(Reto):
Pasa al inglés esta oración del texto sobre la familia: "No puede programarse ninguna organización social semejante."

(Texto mostrado):
■ ■ ■ ■ ■
La familia es el mayor ámbito de gratuidad que existe. En ella la persona es amada y
aceptada por sí misma en todo momento. Las relaciones son esencialmente afectivas y, aunque hay
reciprocidad, no las mueve el interés. Aun en los casos en los que la convivencia pueda resultar
difícil, la familia tiende a disculpar, proteger y cuidar a sus miembros incluso en circunstancias en
las que el entorno –trabajo, amigos, salud- pueden fallar. No puede programarse ninguna
organización social semejante. En ella cada individuo es querido y aceptado tan sólo por el hecho
de existir. Nuestra sociedad vive de este núcleo básico de garantías cívicas y de germen de valores.
No sólo el miedo a una sociedad sin pensiones o a la inversión de la pirámide de edad de la
población puede hacernos mirar con afecto a la familia. También para la empresa, como
demostraremos en estas páginas, es básico el entorno familiar del empleado, ya que gran parte de
su equilibrio, de su motivación y del aprendizaje de hábitos necesarios para la vida laboral
provienen de esa realidad.
■ ■ ■ ■ ■
(Datos proporcionados):
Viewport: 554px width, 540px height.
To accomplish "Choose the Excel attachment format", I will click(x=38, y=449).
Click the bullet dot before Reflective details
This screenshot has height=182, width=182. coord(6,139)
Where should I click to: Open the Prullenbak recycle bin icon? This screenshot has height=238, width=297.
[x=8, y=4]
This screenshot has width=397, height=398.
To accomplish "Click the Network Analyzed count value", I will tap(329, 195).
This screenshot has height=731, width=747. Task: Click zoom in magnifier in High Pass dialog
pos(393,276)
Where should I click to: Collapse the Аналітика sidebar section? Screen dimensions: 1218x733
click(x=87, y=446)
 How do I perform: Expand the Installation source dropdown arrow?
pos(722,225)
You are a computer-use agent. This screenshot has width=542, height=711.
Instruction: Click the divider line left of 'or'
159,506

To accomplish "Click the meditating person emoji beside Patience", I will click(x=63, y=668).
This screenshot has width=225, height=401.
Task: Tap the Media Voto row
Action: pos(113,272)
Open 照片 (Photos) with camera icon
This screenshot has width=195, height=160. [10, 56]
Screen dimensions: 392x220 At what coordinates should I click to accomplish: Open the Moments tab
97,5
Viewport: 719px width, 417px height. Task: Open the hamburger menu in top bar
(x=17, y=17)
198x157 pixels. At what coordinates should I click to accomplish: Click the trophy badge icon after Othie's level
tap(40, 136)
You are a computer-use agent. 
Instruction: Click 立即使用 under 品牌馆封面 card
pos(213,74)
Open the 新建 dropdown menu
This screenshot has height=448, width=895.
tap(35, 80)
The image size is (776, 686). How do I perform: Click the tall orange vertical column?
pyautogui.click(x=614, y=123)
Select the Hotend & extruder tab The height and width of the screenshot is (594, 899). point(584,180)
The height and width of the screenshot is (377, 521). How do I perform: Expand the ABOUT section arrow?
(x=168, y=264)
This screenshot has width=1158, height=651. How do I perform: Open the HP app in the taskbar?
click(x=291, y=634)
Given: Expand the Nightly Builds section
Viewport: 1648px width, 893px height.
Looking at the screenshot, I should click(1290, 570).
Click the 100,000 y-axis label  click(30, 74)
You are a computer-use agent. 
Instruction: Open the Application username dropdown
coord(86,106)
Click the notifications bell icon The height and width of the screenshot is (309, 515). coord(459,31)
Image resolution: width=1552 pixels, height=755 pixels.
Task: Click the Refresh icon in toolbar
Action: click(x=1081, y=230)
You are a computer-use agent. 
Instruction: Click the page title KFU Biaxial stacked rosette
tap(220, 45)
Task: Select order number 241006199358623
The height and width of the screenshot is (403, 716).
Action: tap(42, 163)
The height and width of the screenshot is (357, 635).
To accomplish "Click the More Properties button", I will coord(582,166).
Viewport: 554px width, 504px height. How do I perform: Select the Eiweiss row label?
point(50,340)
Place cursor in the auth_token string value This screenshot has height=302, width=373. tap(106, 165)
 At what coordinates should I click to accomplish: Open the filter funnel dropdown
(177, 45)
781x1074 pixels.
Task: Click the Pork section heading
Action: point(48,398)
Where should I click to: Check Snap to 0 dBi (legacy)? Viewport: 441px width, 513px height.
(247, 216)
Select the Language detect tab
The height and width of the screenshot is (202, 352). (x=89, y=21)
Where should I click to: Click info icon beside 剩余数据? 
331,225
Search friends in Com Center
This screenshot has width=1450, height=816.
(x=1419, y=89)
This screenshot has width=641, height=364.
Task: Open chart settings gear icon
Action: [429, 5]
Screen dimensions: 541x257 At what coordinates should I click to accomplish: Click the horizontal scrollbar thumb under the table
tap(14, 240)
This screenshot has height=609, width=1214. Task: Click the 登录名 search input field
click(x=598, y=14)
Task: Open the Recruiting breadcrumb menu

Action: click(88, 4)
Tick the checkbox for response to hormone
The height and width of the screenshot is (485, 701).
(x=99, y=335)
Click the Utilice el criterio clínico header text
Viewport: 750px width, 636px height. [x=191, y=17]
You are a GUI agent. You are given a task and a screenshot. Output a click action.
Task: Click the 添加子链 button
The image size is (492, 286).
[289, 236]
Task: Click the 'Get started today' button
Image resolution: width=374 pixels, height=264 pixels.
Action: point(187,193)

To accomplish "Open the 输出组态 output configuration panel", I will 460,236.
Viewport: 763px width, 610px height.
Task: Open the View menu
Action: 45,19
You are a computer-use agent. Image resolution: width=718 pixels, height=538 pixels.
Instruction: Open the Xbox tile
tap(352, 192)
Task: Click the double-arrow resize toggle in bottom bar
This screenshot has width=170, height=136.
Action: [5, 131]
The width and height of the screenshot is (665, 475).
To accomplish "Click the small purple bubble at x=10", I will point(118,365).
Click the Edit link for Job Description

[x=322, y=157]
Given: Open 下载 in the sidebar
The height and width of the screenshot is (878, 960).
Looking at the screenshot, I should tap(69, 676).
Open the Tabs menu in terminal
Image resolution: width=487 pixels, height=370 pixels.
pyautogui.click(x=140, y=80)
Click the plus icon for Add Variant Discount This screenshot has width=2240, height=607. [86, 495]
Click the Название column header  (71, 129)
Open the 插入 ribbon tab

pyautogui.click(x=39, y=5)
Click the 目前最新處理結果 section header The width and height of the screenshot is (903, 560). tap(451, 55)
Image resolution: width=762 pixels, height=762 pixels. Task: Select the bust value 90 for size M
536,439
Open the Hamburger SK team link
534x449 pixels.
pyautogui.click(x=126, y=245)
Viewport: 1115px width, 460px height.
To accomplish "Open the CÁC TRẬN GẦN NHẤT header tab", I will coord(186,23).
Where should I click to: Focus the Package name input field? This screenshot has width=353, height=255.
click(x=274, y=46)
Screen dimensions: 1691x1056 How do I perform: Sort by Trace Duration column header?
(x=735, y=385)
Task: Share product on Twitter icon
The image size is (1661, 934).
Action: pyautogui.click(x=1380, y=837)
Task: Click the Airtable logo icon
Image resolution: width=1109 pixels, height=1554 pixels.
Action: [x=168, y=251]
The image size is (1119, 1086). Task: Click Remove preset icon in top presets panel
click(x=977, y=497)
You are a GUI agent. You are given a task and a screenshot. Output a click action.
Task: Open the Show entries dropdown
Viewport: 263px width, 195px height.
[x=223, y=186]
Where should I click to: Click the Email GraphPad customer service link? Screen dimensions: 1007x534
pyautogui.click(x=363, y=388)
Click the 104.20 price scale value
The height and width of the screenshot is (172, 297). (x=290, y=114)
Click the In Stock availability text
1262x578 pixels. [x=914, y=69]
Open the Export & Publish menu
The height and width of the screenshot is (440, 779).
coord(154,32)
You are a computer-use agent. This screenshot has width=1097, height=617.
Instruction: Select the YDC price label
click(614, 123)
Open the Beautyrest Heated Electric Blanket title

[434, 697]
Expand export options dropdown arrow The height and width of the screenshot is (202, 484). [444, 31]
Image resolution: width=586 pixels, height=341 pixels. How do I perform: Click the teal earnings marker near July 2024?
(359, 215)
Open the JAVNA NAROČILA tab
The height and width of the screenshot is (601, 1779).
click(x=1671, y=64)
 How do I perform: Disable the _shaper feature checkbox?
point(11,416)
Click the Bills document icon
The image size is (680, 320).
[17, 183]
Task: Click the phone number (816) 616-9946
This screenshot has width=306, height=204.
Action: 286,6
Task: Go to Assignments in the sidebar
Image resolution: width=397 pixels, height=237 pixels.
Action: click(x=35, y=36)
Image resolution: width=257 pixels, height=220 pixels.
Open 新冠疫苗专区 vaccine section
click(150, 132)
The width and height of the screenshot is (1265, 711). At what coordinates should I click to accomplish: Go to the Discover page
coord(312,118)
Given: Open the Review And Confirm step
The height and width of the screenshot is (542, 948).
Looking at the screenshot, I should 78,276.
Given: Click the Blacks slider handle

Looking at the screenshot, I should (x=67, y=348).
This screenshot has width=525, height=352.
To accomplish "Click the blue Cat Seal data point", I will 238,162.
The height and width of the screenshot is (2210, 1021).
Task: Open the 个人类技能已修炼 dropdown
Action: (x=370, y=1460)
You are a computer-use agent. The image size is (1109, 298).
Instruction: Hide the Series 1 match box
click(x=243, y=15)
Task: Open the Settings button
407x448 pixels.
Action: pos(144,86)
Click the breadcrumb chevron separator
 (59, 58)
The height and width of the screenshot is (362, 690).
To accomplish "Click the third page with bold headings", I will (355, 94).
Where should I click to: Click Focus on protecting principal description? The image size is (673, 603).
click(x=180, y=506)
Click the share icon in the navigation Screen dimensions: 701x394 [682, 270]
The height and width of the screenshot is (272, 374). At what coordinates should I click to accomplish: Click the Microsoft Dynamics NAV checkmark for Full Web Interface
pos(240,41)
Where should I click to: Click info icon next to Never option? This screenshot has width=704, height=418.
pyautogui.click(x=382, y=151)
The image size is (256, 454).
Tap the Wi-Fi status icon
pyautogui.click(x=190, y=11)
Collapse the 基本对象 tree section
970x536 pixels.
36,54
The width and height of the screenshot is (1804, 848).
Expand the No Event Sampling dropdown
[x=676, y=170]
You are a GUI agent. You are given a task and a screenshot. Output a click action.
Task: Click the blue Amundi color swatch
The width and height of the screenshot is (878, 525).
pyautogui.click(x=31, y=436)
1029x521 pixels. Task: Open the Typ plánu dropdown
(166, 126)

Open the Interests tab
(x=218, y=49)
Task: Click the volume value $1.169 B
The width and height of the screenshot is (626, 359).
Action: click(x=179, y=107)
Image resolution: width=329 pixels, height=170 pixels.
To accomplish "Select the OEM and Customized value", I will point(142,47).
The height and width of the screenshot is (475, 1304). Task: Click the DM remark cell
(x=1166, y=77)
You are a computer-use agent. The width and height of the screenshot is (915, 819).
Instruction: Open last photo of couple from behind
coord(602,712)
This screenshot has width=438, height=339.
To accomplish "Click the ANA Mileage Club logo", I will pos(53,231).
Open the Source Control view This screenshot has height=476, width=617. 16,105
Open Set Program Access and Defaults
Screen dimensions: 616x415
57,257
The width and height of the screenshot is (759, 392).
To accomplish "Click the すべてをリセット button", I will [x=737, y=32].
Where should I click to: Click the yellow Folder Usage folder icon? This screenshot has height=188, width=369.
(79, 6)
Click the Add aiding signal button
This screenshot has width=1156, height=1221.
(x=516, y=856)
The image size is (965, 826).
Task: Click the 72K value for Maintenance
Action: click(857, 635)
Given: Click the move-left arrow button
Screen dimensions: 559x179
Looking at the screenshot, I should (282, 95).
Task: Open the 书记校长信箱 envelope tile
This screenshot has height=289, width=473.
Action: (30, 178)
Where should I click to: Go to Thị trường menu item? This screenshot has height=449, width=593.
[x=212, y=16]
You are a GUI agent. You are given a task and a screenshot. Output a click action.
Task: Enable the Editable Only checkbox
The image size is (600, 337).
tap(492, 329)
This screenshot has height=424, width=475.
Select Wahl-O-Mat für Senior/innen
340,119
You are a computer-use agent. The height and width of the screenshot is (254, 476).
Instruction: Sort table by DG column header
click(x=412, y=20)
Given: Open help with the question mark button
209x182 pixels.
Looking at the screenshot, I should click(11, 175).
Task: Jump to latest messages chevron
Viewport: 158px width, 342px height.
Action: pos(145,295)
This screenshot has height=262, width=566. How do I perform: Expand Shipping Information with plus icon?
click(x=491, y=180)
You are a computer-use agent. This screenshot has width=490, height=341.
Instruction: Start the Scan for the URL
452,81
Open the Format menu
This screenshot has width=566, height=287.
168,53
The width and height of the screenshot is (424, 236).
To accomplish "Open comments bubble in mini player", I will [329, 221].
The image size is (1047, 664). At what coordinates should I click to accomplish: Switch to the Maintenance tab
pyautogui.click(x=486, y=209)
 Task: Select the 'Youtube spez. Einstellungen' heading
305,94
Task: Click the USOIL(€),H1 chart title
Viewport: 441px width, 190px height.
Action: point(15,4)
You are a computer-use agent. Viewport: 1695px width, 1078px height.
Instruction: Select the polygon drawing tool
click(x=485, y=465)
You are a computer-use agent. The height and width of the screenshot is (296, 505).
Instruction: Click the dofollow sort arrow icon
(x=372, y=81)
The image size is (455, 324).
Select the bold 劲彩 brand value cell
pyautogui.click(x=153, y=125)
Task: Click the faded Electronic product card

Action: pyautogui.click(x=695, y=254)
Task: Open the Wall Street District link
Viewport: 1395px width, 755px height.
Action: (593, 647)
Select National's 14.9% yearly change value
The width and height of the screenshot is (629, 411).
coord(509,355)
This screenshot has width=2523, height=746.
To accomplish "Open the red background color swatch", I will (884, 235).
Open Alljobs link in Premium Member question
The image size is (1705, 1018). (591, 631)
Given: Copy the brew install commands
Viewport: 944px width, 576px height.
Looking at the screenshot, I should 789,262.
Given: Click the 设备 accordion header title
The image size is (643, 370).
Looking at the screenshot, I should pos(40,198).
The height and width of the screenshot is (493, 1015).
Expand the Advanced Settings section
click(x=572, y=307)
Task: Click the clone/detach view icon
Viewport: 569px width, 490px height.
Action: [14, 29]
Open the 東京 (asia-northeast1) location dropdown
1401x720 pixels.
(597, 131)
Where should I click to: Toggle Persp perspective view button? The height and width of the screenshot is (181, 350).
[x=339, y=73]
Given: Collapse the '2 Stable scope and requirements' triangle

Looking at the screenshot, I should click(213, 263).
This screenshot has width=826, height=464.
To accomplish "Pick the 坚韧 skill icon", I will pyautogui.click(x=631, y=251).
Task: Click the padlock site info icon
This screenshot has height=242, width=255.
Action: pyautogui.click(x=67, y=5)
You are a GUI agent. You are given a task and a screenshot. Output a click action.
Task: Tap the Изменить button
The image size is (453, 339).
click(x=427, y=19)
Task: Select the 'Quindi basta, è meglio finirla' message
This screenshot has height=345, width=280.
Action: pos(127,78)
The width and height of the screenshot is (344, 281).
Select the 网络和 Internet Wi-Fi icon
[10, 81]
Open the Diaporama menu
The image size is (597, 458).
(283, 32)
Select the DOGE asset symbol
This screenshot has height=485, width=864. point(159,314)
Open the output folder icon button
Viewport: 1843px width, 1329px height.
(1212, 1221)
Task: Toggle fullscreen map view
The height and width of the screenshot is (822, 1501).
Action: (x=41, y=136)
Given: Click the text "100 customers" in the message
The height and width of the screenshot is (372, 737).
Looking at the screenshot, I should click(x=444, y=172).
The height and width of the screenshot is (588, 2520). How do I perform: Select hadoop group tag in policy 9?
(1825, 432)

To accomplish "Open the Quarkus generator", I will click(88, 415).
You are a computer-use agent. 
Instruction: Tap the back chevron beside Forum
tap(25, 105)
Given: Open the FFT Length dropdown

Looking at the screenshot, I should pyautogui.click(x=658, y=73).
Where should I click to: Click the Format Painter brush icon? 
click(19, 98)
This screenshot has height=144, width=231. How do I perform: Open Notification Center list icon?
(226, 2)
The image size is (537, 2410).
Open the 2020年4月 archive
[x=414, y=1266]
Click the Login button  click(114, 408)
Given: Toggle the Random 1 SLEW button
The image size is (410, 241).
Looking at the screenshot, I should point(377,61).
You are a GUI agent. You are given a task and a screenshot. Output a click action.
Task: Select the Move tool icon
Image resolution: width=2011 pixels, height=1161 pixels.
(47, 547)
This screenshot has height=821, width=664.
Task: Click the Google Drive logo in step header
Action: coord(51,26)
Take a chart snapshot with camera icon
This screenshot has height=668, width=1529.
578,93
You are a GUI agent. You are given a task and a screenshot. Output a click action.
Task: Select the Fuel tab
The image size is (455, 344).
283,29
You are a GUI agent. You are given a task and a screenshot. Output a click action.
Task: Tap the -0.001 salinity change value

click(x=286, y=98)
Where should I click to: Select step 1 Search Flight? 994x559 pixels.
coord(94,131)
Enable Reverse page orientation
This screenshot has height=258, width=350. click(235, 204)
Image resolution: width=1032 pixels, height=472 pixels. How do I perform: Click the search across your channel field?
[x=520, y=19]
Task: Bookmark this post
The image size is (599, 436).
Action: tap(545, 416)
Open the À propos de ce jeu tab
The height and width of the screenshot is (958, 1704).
■ ■ ■ ■ ■
(Resultado del ejercicio):
No similar social organization can be programmed.